(Records from a collection)
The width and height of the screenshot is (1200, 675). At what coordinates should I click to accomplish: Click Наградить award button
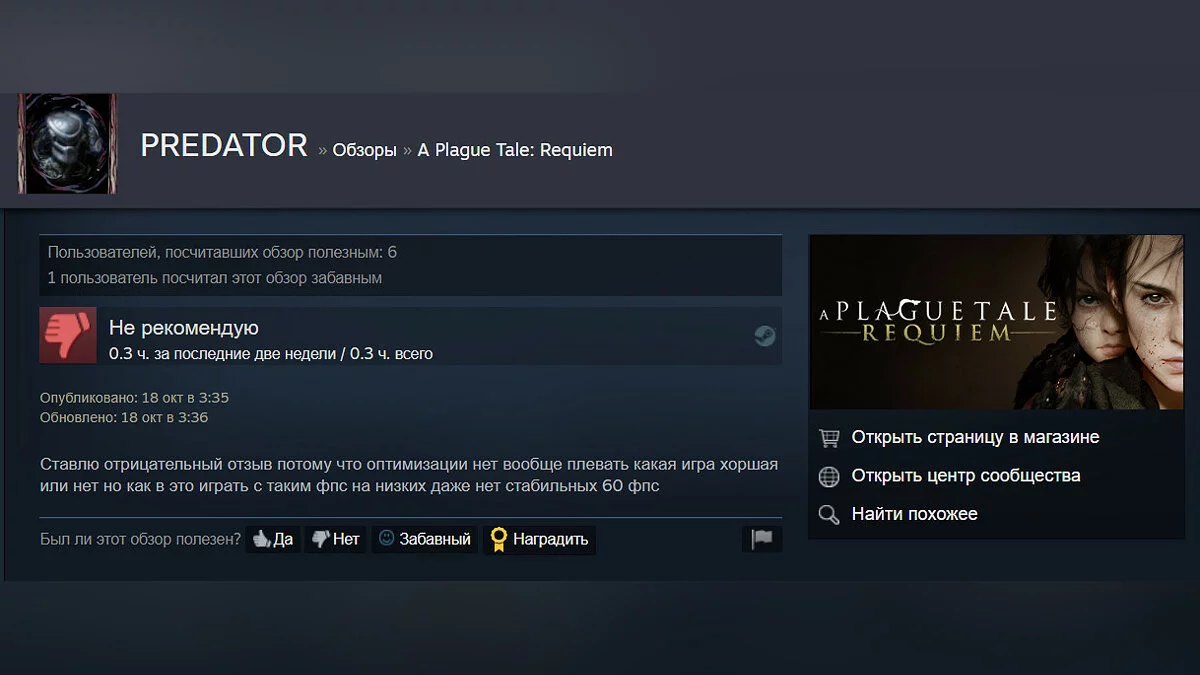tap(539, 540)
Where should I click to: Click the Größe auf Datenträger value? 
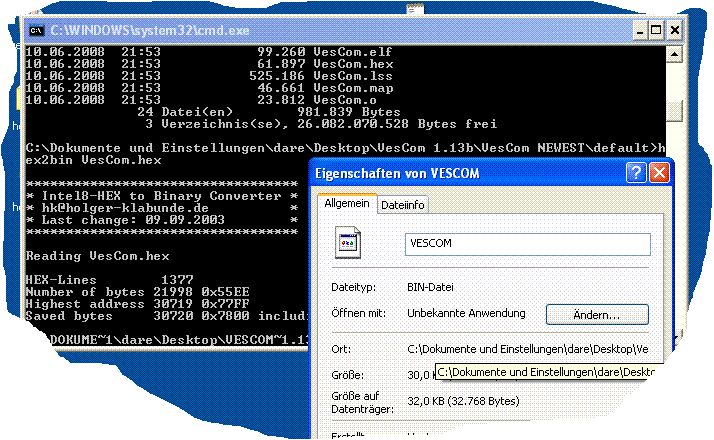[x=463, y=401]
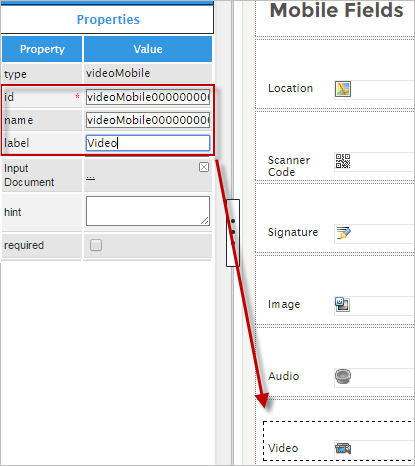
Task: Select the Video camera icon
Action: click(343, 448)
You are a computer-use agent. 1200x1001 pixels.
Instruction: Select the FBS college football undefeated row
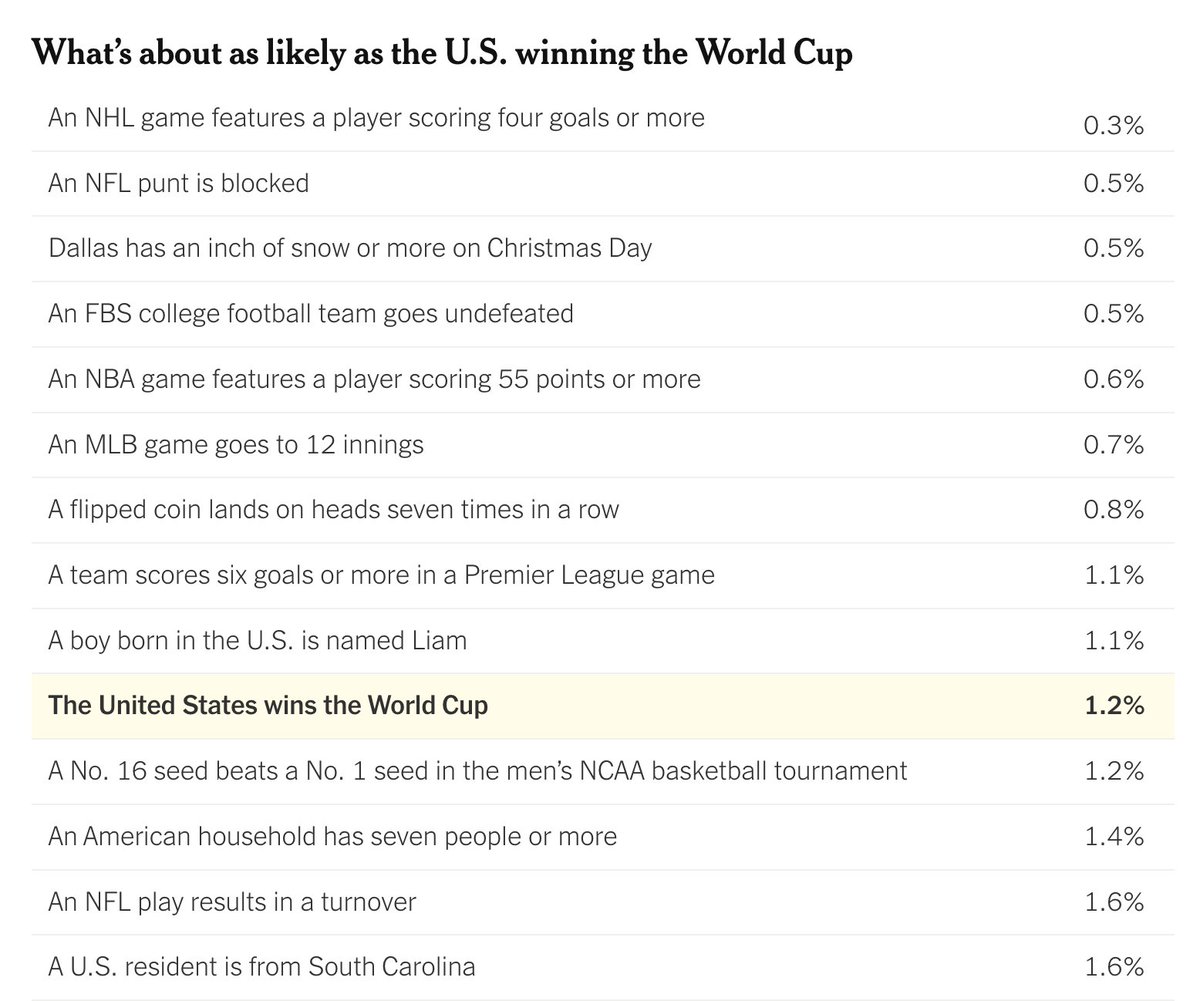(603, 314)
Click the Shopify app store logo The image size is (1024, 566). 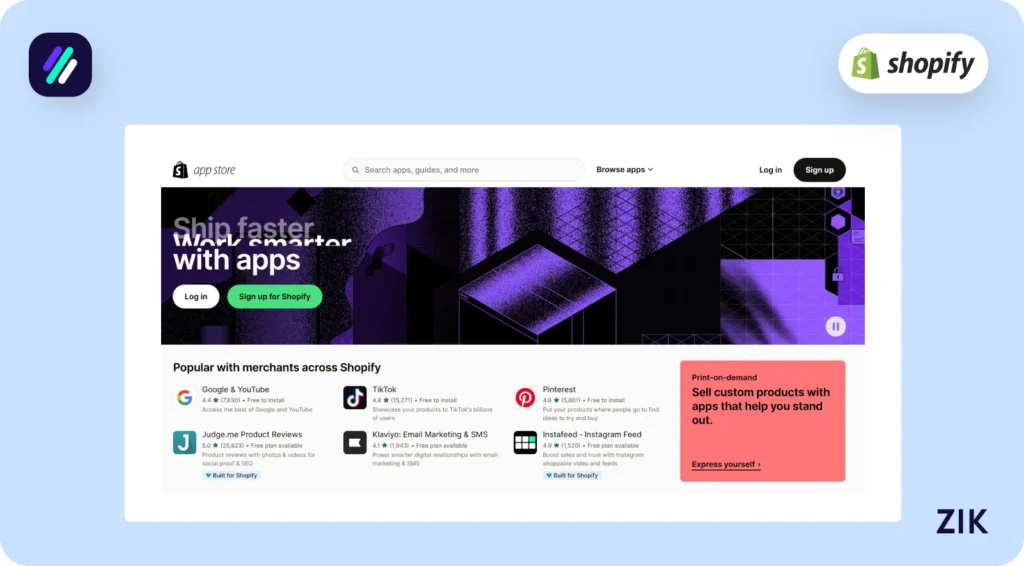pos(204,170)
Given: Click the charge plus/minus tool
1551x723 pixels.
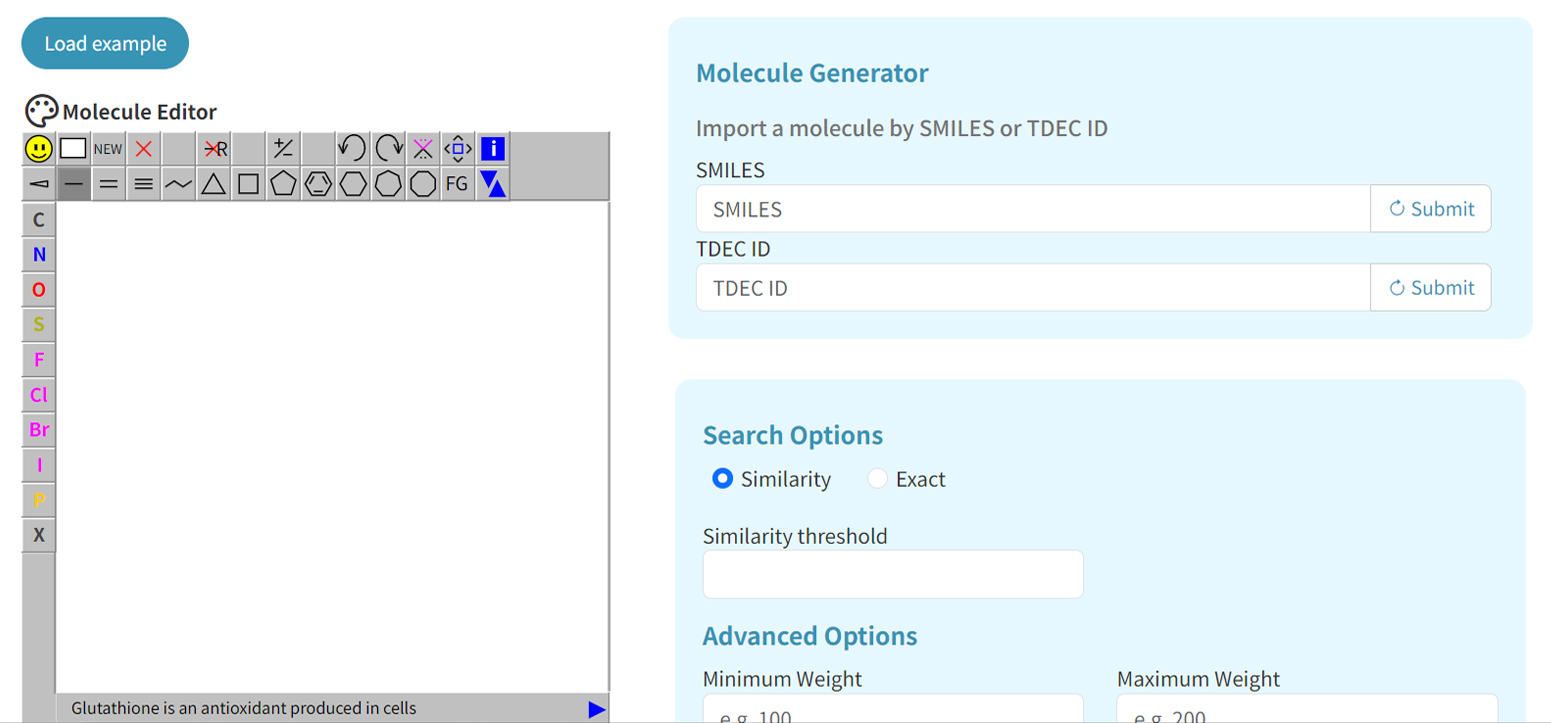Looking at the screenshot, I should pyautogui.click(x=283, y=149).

> Task goal: All lines from the one containing "Given: Click the charge plus/minus tool" to the last line of the records above, both included, need to be repeated word for word; omit the pictures.

> Response below:
Given: Click the charge plus/minus tool
1551x723 pixels.
Looking at the screenshot, I should pyautogui.click(x=283, y=149).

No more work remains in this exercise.